## Texto selecionado
Se em 2020 foi a valorização do arroz que ganhou destaque, na arrancada do plantio da próxima safra no Estado, é a curva de ascensão dos custos que preocupa. Principalmente porque o preço pago ao produtor caiu 4,28% nos últimos 30 dias, aponta o indicador Cepea/Senar-RS. Hoje, para fazer frente ao gasto na produção do cereal, a saca de 50 quilos teria de valer R$ 76,32. E está em R$ 73,26.

– Não cobriria o custo – pontua Francisco Schardong, ccoordenador da Comissão de Arroz da Federação da Agricultura do RS (Farsul).

O chamado ponto de equilíbrio (preço da saca para empatar com as despesas)é projetado pela Farsul, a partir do levantamento feito pelo projeto Campo Futuro (que engloba a entidade, a CNA e o Cepea). A base de referência do cálculo é Uruguaiana, na Fronteira Oeste.

Entre os itens que têm encarecido custos estão os fertilizantes que aumentaram 74% entre agosto deste ano e o de 2020. Logo depois vêm frete (+39%), sementes (+32%), capital de giro (+26%), químicos (+21%) e operações mecânicas (+21%). Em contrapartida, não só o preço da saca caiu como o ponto de equilíbrio subiu. O avanço de 16% no custo e a queda de 3% no preço encolheram a margem bruta em 64% – na comparação de agosto de 2021 com igual mês do ano passado.

– Acendeu a luz amarela. A lavoura tem de ser feita com muita parcimônia, cálculo. Quem puder fazer consórcio com a soja é importante, porque pode equilibrar – reforça Schardong.

## Solicitação de tarefa 1
Segundo o texto sobre os custos do arroz, quanto subiram os fertilizantes entre agosto deste ano e agosto de 2020?
## Solicitação de tarefa 2
Prossiga o texto sobre os custos de produção do arroz a partir da última frase.

Dados de ancoragem por coordenadas de pixel
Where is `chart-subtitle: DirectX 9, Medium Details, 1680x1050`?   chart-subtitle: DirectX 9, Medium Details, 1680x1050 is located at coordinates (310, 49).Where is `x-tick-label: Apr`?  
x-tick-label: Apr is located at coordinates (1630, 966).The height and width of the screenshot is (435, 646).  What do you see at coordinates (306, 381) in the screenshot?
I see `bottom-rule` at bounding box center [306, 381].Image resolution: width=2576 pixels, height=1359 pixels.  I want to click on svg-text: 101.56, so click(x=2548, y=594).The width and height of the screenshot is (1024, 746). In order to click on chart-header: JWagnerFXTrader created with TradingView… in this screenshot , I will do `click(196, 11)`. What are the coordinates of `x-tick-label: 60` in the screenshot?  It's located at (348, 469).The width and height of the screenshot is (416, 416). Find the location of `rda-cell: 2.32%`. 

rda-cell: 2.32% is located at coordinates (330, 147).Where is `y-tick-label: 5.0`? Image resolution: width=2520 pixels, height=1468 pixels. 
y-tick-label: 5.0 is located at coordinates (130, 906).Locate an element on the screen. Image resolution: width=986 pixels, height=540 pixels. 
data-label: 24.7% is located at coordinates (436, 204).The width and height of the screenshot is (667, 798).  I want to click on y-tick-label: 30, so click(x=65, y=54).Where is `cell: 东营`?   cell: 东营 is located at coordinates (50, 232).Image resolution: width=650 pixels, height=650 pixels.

## Resposta escrita 1
74%.

## Resposta escrita 2
O dirigente acrescenta que a entidade vinha pontuando para que o produtor se programasse a partir do bom momento vivido na atividade em 2020. E alertando para a necessidade de redução de área cultivada.

No primeiro levantamento do ciclo, da chamada intenção de plantio, o Instituto Rio Grandense do Arroz (Irga) apontou previsão de 957,45 mil hectares. A área representa leve redução, de 1,2%, sobre a intenção de plantio no ciclo passado, mas é maior do que a efetivamente cultivada.

Boletim divulgado nesta quinta-feira pelo instituo indica que 36% do total estimado para o arroz já foi semeado, com a Fronteira Oeste sendo a mais adiantada. No cultivo de soja em rotação com o arroz, o percentual de plantio já chega a 87% dos 408,12 mil hectares previstos – a maior área nesse sistema até o momento.